Le problème, c’est que toutes les interrogations que suscite la gestion de cette crise se heurtent à un silence obstiné de Mohammed VI, qui ne s’est pas adressé à son peuple depuis le début de pandémie.
Pourquoi le confinement a-t-il été prolongé jusqu’au 10 juin ? Le confinement levé, une aide sera-t-elle mise en place pour les plus démunis ? Un plan pour relancer l’économie est-il prévu ? Quelles leçons ont été tirées de la crise ? Aucune réponse n’est donnée.
Dans un régime démocratique, une telle manière de gouverner relèverait de l’hérésie. Au Maroc, les institutions, les élites et une large majorité de la société semblent s’en accommoder. Si bien que toute critique, même légère, se voit désormais opposer cette formule quasi sacramentelle : « Ce n’est pas le moment de critiquer. »
La crise empêche-t-elle la communication et la reddition des comptes ? Ce qui est sûr, c’est que la crise jette une lumière crue sur la nature même du régime : une monarchie hégémonique dont le gouvernement fait office de simple instrument. L’espoir d’une monarchie parlementaire, longtemps caressé par une élite progressiste et entretenu par le Palais, paraît aujourd’hui bien lointain, voire chimérique.
Le 29 juillet 2019, après vingt ans de règne, l’heure était au bilan pour le roi Mohammed VI.
Un bilan mitigé, de l’aveu même de son entourage.
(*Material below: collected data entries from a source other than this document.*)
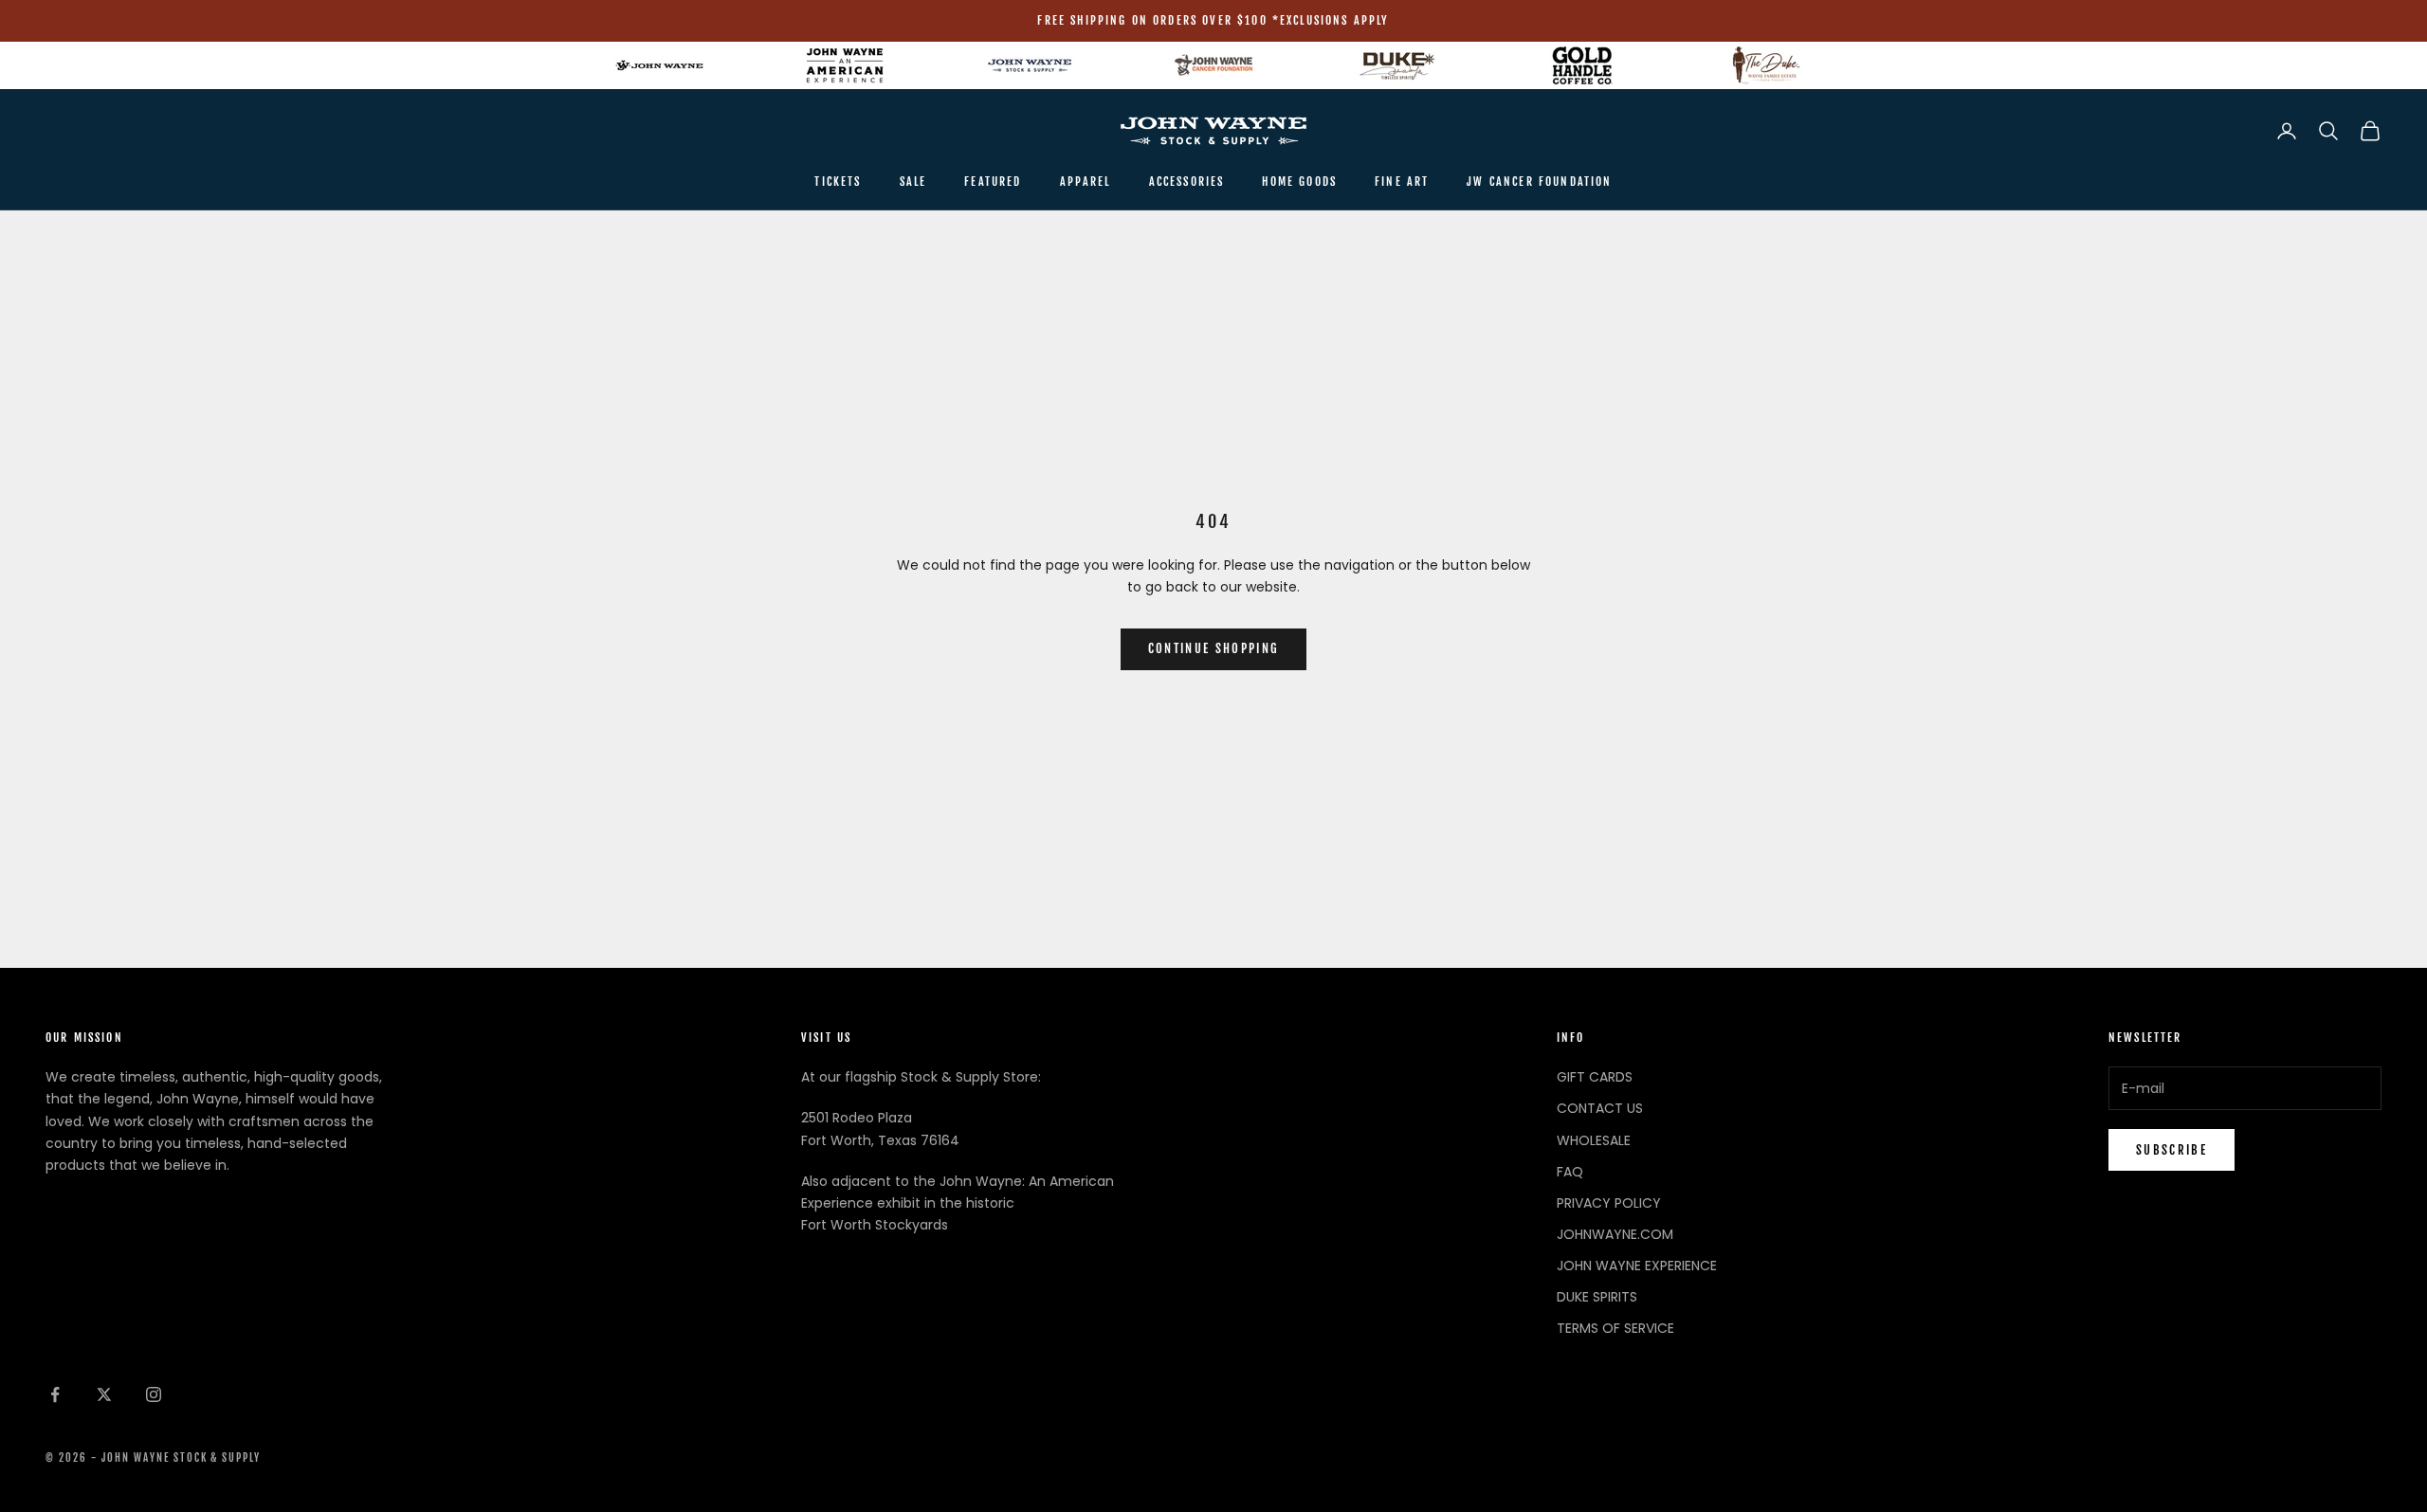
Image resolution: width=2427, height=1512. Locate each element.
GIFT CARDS (1595, 1076)
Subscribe (2171, 1149)
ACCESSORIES (1187, 181)
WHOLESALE (1594, 1140)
Deux de ses conseillers, Abdellatif Menouni et Omar Azziman, étaient alors sortis de leur réserve habituelle pour exprimer « un mécontentement » : « Nous n’arrivons pas à trouver des emplois pour nos jeunes, nous avons des régions trop déshéritées », se désolait, dans un entretien donné à l’AFP, Omar Azziman, par ailleurs ancien ministre de la Justice et ancien ministre chargé des Droits de l’homme.
Les deux membres du cabinet royal concluaient, comme pour alimenter l’espoir, que le Maroc s’inscrivait « dans le trajet d’une monarchie parlementaire ». C’est-à-dire une monarchie aux prérogatives limitées, où « le roi règne mais ne gouverne pas », comme le criaient les manifestants du Mouvement du 20 février, né en 2011 dans le sillage du Printemps arabe.
Les déclarations des deux conseillers royaux laissaient ainsi entrevoir une embellie, un vœu pieux qui n’a pas résisté à l’épreuve des faits. La politique sécuritaire de plus en plus affirmée et assumée en 2019 et les condamnations à la chaîne d’activistes dont le tort est d’avoir critiqué le monarque en donnent à elles seules un démenti cinglant.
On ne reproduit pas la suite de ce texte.